◆ **Problem to work on**
Rewrite the data from the line with "Given: Save the post as draft" to the line with "Select Show for", replacing "Tap" with "Press" and leaving everything else the same.

···

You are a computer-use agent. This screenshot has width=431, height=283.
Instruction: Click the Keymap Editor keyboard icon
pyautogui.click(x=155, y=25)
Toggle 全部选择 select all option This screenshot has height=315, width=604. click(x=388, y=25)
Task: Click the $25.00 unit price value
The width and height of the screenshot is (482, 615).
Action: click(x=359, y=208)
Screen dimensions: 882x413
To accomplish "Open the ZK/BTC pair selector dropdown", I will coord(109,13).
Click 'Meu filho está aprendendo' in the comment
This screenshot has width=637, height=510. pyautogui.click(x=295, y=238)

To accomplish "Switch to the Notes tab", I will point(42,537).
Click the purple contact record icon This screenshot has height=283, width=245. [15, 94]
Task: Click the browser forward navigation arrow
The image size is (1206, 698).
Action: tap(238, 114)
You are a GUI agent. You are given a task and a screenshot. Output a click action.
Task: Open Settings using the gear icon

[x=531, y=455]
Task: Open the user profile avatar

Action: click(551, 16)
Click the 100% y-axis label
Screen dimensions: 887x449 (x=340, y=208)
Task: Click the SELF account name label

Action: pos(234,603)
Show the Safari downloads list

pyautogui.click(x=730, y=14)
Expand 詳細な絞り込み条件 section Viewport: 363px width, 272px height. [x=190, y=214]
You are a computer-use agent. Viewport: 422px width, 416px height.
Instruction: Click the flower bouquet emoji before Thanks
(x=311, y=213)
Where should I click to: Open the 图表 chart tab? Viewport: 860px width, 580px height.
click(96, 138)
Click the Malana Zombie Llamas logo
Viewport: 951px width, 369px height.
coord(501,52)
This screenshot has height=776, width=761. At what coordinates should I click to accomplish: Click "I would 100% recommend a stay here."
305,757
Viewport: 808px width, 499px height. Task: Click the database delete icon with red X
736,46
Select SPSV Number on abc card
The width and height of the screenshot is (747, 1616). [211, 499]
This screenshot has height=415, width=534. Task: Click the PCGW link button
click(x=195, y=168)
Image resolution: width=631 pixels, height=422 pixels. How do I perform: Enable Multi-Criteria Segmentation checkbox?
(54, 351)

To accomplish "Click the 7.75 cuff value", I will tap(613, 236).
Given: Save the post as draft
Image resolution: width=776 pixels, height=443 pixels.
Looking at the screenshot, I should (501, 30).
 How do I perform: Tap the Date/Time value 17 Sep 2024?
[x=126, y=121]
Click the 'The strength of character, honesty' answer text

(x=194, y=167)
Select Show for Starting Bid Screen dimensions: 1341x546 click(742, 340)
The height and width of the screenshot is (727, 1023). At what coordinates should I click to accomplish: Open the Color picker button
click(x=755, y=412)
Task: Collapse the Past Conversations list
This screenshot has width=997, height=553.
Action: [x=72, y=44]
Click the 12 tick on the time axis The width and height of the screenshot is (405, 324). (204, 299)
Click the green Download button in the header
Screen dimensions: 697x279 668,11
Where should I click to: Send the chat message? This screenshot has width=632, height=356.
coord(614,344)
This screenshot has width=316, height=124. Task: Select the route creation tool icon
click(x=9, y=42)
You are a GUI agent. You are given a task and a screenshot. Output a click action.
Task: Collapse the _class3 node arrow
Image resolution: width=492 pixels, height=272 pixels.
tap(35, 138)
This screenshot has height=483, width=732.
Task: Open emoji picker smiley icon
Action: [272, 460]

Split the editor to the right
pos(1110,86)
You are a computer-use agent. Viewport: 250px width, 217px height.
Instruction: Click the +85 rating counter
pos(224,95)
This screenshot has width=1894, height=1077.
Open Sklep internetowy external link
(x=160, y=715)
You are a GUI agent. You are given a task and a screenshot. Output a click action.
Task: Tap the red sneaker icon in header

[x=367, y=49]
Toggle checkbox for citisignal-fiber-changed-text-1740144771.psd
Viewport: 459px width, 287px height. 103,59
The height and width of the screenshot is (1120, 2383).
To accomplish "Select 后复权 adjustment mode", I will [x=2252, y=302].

···

◆ **Result for this task**
Given: Save the post as draft
Image resolution: width=776 pixels, height=443 pixels.
Looking at the screenshot, I should (501, 30).
 How do I perform: Press the Date/Time value 17 Sep 2024?
[x=126, y=121]
Click the 'The strength of character, honesty' answer text

(x=194, y=167)
Select Show for Starting Bid Screen dimensions: 1341x546 click(742, 340)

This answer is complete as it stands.